9/28/2013

Fatih Terim, Ünal Aysal yönetimi tarafından, ligin 5. haftasında gönderildi. Sezonun hemen başı olması, şampiyonlar ligi ve süper lig maçlarının devam ediyor olması, yeni hocanın belirsizliği bu operasyonu GS açısından problemli hale getiriyor.
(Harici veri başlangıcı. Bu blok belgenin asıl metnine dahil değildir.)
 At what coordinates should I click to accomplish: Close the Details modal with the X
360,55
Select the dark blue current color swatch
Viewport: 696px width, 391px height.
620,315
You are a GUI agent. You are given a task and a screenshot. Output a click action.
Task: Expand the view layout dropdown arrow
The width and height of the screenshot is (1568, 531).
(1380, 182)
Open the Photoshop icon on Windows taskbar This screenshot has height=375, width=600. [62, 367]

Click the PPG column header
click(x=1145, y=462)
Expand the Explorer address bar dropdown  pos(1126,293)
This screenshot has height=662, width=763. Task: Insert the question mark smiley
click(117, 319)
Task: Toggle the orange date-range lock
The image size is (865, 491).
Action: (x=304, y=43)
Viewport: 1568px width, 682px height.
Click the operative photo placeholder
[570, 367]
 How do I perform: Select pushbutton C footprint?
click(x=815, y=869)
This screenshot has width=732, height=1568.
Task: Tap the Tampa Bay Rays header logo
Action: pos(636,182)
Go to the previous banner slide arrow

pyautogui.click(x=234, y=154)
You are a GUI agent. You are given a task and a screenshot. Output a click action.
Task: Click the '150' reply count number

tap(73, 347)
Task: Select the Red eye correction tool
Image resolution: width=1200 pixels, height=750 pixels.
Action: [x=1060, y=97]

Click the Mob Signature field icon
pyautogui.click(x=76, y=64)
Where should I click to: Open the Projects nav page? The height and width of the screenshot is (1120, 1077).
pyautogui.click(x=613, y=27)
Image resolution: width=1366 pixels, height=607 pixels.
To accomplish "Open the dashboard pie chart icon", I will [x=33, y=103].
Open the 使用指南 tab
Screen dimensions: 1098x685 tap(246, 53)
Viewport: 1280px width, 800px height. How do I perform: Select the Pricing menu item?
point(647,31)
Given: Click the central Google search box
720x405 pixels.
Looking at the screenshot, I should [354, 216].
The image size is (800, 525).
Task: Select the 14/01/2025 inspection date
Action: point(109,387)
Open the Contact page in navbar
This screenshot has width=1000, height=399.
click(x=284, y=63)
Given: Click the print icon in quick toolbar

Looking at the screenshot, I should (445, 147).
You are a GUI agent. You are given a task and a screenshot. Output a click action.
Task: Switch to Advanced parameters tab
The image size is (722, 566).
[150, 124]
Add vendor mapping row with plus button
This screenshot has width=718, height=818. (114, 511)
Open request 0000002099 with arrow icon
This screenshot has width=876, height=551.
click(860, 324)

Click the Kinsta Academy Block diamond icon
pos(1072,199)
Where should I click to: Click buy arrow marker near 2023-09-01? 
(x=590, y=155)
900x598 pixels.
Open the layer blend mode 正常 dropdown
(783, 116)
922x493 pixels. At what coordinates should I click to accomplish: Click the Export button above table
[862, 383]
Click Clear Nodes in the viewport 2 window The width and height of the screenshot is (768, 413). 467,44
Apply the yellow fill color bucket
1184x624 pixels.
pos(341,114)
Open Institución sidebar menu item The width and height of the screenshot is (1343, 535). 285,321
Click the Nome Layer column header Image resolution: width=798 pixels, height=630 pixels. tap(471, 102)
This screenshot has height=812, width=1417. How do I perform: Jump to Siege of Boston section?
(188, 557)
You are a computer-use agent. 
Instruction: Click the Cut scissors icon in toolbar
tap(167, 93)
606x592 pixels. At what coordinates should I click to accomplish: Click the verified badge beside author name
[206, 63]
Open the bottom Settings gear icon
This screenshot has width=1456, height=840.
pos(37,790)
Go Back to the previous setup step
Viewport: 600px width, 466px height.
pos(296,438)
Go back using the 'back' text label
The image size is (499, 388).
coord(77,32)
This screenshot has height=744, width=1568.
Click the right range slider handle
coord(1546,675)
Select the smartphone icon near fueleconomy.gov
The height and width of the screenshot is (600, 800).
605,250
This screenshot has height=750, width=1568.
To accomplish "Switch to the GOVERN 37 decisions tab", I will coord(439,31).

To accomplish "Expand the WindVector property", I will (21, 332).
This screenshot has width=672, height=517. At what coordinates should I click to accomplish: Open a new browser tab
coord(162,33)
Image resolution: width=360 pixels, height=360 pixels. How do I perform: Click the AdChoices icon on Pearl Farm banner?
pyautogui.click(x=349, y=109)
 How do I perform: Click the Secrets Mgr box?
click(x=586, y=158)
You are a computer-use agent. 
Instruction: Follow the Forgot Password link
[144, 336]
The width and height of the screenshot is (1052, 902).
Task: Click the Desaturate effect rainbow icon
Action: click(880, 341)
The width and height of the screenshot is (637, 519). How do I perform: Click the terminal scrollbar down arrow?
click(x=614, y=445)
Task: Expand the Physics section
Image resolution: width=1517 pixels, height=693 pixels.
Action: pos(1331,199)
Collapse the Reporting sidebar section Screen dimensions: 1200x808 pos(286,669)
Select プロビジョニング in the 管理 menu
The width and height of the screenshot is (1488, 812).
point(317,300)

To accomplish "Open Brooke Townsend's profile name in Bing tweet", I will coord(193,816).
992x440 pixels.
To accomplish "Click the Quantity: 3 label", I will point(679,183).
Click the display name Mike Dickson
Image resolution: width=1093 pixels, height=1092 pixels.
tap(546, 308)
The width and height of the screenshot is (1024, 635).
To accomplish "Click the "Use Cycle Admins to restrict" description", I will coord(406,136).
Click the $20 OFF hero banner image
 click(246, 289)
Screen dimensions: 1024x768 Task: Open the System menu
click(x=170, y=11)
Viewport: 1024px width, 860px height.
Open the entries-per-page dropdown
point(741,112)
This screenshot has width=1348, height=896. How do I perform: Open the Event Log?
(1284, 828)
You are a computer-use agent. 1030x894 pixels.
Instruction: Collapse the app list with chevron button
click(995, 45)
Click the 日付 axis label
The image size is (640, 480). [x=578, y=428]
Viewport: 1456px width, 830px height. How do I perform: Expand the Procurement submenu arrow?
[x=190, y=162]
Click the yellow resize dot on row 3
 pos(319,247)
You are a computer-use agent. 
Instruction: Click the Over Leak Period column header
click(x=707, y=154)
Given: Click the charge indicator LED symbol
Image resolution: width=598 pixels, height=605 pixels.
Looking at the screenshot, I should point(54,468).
Peki GS yönetimi ve başkan Terim'i bu dönemde göndermenin ne kadar riskli olduğunu tahmin edemiyor muydu? Taraftar ve kamuyo baskının ne kadar büyük olacağını bilmiyorlar mıydı? Tabi ki büyük risk aldıklarının farkındaydılar. Peki onları bu kadar büyük risk almaya iten sebep neydi? Bu  hamle, yönetimin devrilmesine kadar gidebilecek bir hamleydi.  Kurumsallığı ağzından düşürmeyen başkan, Terim'i, kurumsallıkla ilgisi olmayacak şekilde kovdu. Aslında, eski ve yeni yönetim sisteminin çatışması olarak da görülebilir bu kavga. Terim için Florya'da oturan gizli başkan denilebilir. Florya'nın her türlü yönetimi Terim'dedir ve oraya hiç kimse karışamaz, başkan da dahil. Terim'in çalışma tarzı bu ve onu göreve getiren herkes bunu kabul etmiştir. Ünal Aysal da bunu bilerek Terim'le çalışmaya başladı. Çünkü acil sportif başarıya ihtiyacı vardı. Sportif başarı olmadan istemiş olduğu yapısal değişiklikleri gerçekleştiremeyeceğini biliyordu. Kulubün profesyoneller tarafından yönetilmesi, kurumsal yapının yerleştirilmek istenmesi, sadece başkana bağlı olmak isteyen Terim'i rahatsız etti. Çünkü Terim dokunulmazlık istiyordu. Tıpkı Alex gibi. Başarıların kendilerine dokunulmazlık getirmesini istiyorlardı. Başarı kazandıkça egoları şişiyordu. Peki Terim, takımın geçen seneki en başarılı oyuncusu Burak'ı neden yedek bırakmaya başladı. Demek ki başarı tek başına yeterli değildi Terim için. Öyle olsa Burak yedek oturmazdı. Aykut Kocaman'ın ve Ünal Aysal'ın yapmak istediği, şahıslara bağlı olmayan, sürekli başarıyı sağlayacak yapıyı oluşturmaya çalışmak. Bu durumda eski yapının en güçlü aktörlerinin direnmesiyle karşılaşıyorlar. Her iki olayda da da iki önemli değer kulupten gönderilmek zorunda kaldı. Oysa onlar da bu yapıya katkı vermeyi seçselerdi kulupleri daha çabuk başarıya ulaşabilirdi. Yapmaları gereken, güçlerinden, imparatorluklarından ya da krallıklarından vazgeçmekti. Yapmadılar ve gönderildiler. Belli bir ücret karşılığında belli göreve getirilen kişiler, o göreve onları getirenlere saygı duyup itaat etmezlerse, orada düzen ve yönetim nasıl sağlanabilir? Başarılı olanlar tabi ki hakettikleri değeri görmelidirler. Ancak onlar da mensubu oldukları kurumlara, o kurumu yönetenlerle birlikte saygılı olmadırlar.